In the 2000s, VanPatten earned her stripes as a rookie climbing guide on Bunny Face and similar routes. Initially working for Chockstone Climbing Guides, she was adding pages to the Smith Rock history books as one of only two females in a 40-person cohort of local guides. In 2016 she began leading all-women’s inclusion-oriented events. Yet climbing wasn’t always her life.
Before she was a guide, VanPatten was on track to pursue a career in mathematics and struggled with depression, which she says held her back from trying to climb. “As I came out of depression — with lots of therapy — I was left in a really raw but excited state of being, where I wanted to figure out what I enjoyed,” she says.
She took a solo trip to Patagonia, where she lived out of a backpack for six months and climbed daily, coming to the realization of how little she needed to be happy. “I was the most joyful I had ever been, and following that trip, I just couldn’t imagine working behind a desk 9 to 5 for the rest of my life,” she says. So she decided to give guiding a try.

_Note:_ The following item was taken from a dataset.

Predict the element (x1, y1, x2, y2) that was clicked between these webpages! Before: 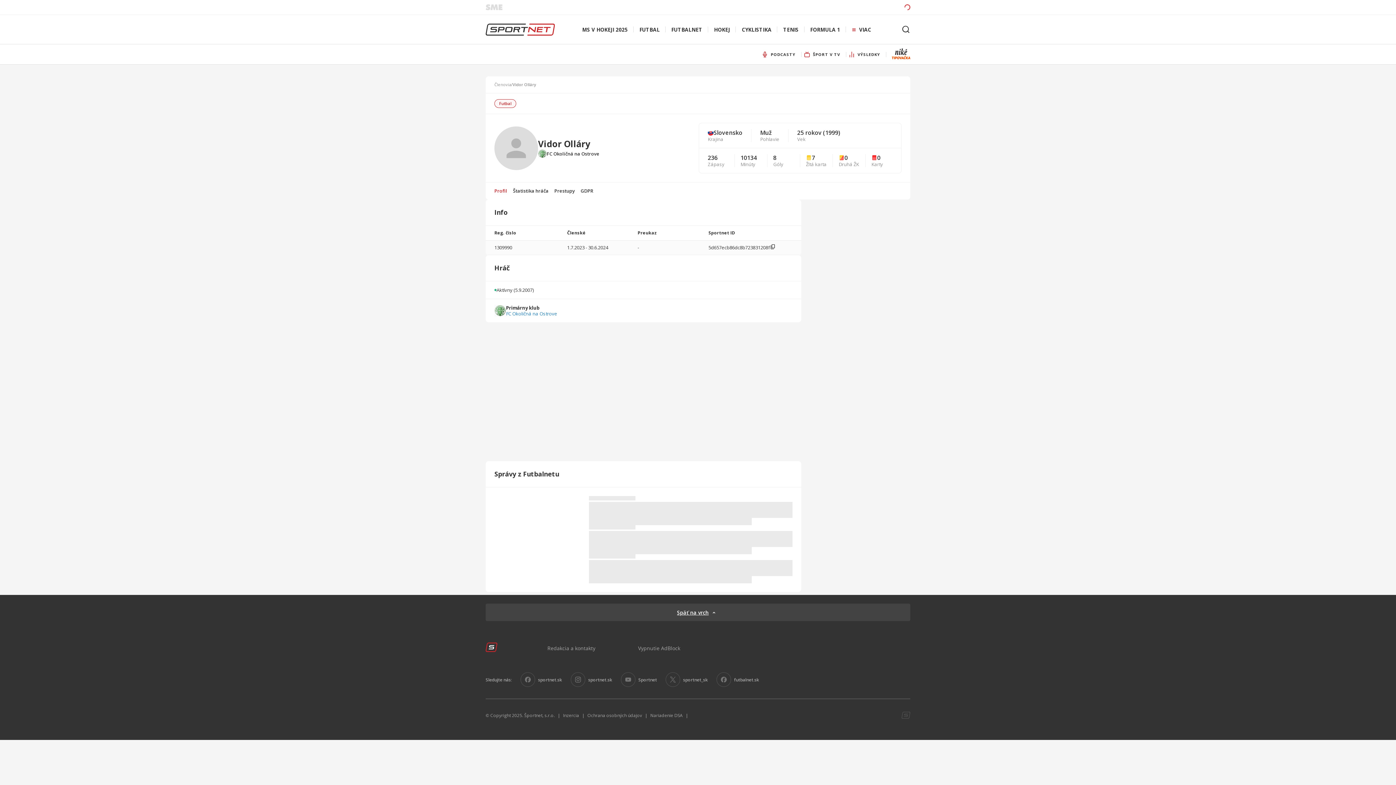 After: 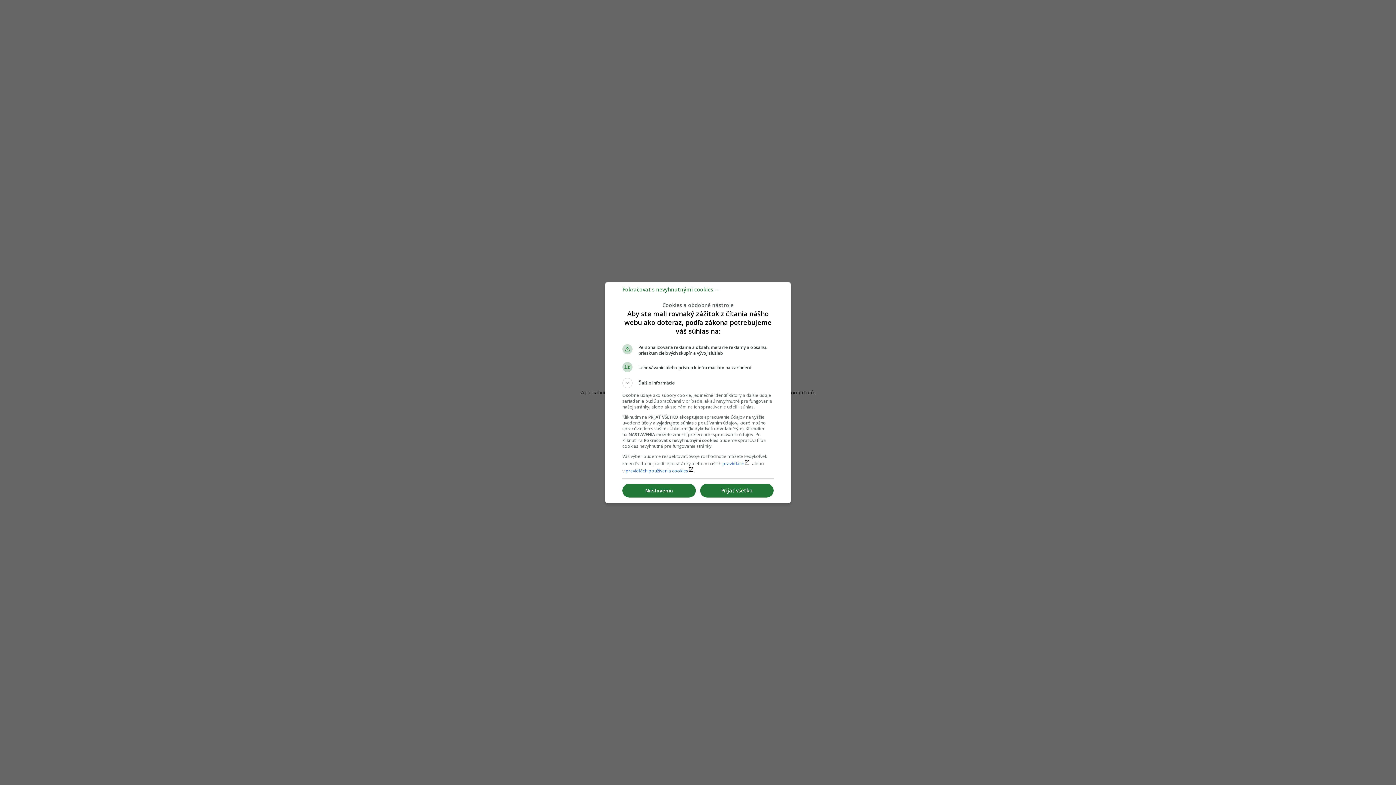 Action: label: FORMULA 1 bbox: (804, 26, 846, 32)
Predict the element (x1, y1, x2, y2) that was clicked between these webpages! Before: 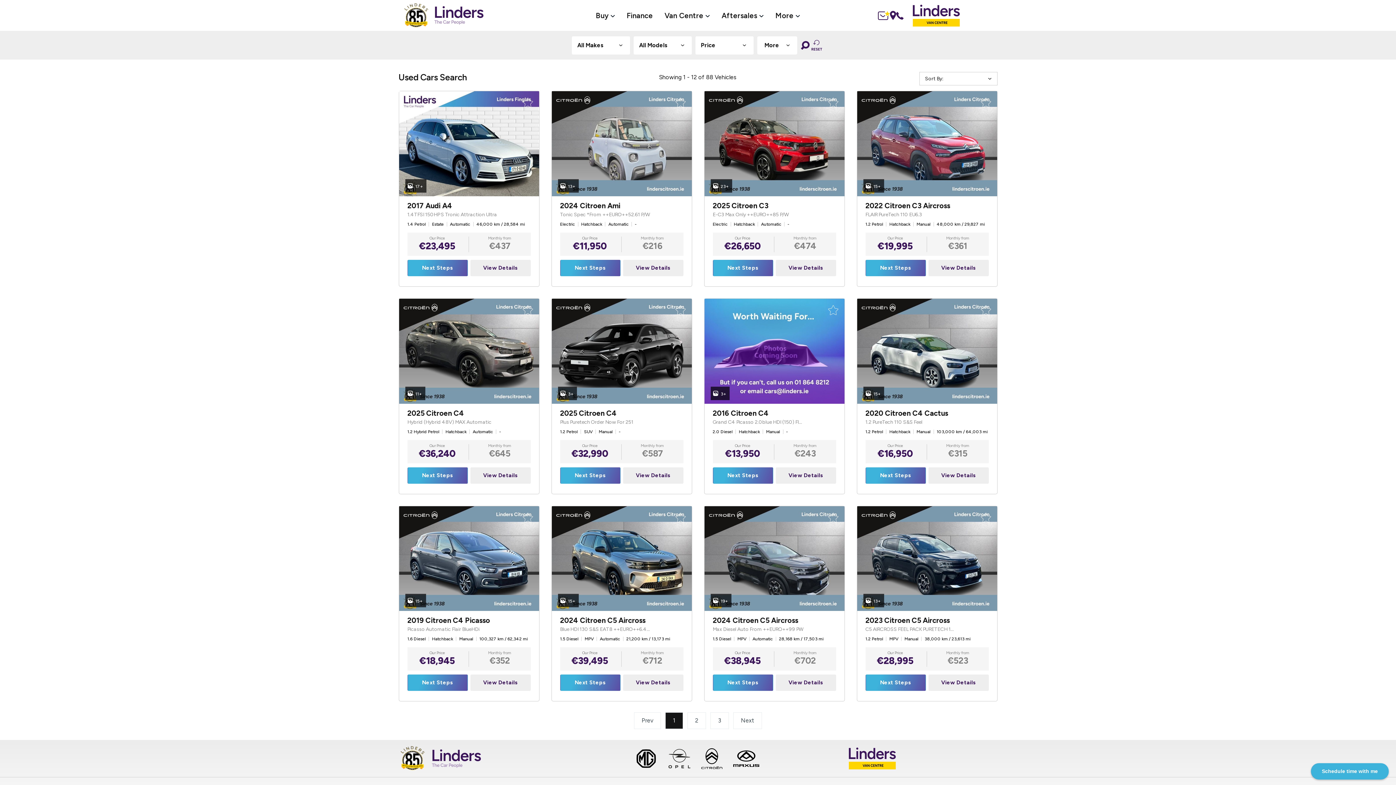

Helping Each Other Triumph
Now she wants to create the same kind of transformative moments for other womxn. One of those moments, for instance, happened when she was coaching one of her climbers, Alexis Martin, up Bunny Face. Though holds are there, they are tiny, and one false move promises a fall that could cause the infamous Smith Rock road rash.
Martin wanted to quit, VanPatten recalls, but ultimately made it to the top. “I literally just climbed at Smith Rock,” Martin expressed to VanPatten, who filmed her triumphant ascent. “I can’t wait to go home and tell my Black family members I did it! It’s important to crush barriers out here.”
No matter what a person’s fitness level, VanPatten feels that in climbing, the challenges are unique to every person and each body type. Climbers have to be vulnerable in many ways, including having someone you just met belay you up a rock face.
On the final day of her climbing retreats, VanPatten has a favorite tradition. Smaller groups of varying-level climbers all meet up and climb together at Rope de Dope, the 40-foot massive stand-alone boulder containing 5.4 to 5.10 routes. “Beginner to advanced,” she says, “it’s incredible to see climbers side-by-side equally challenging themselves, equally cheering each other on.”
If You Go:
Climbing season in Oregon is March through September. Beginners are encouraged to book a guide service, and there are many at Smith Rock including Smith Rock Climbing School, Oregon Adventure Guides, Chockstone Climbing Guides and Smith Rock Climbing Guides Inc. She Moves Mountains is the only female-led and operated guide service at Smith Rock.